大十食堂の「Aセット」 大十食堂の「Aセット」

 店の前は、かつて人を運ぶ馬車の停車場だった。そこの待合室に明治33(1900)年、初代の西谷重助さんがそばとうどんの店を始めた。西谷家の屋号「大」を入れ、地元に愛されながら歴史を刻み続けて約120年の名店だ。

 25歳のとき、4代目として店を継いだ西谷豊さん(59)のこだわりは、ラーメンのだし。以前は焼き干しと煮干しを半々で使っていたが、価格が高い焼き干しの代わりに煮干しを焼くことを思い付いた。1日10キロの煮干しを3回に分けて約6時間かけて焼く。「焼くことによって香りが良く、臭みも取れ、スープも濁りがなくまろやかになります」。自家製麺で、スープが絡みやすいように手もみし、一晩寝かせてこしを出す。父の背中を見てラーメン作りを覚え、ひと手間加えることを大事にしている。

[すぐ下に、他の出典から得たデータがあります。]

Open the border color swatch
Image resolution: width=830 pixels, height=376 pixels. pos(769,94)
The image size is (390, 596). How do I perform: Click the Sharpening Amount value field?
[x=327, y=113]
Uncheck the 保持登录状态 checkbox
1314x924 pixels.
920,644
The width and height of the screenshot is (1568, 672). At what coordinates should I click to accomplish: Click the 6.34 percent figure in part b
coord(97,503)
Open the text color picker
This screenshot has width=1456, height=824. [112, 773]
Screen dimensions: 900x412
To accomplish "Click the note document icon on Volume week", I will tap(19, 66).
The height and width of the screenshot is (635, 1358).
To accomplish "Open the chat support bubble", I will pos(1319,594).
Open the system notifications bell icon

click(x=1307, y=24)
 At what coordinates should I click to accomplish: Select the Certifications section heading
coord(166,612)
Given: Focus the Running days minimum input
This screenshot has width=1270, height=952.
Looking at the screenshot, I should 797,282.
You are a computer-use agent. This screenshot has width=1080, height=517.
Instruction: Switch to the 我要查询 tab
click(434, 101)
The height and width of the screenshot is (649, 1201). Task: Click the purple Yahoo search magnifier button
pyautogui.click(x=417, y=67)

 人気メニューはミニラーメン、ミニ焼きそば、ミニおにぎり、おしんこの「Aセット」(780円)。15年ほど前、常連客のラーメン、焼きそばを半分ずつ食べたいというリクエストに応え、提供したのが他の客にも広まった。今では店を代表する最強の“炭水化物セット”だ。琥珀(こはく)色のラーメンスープは口当たりが滑らかで、麺と良く絡む。焼きそばはフライパンにソースがほぼなくなるまで炒める。ラーメンをすすった後、スープを飲み、さらにモチモチ食感の焼きそばをスープで流す。麺好きにはたまらない逸品だ。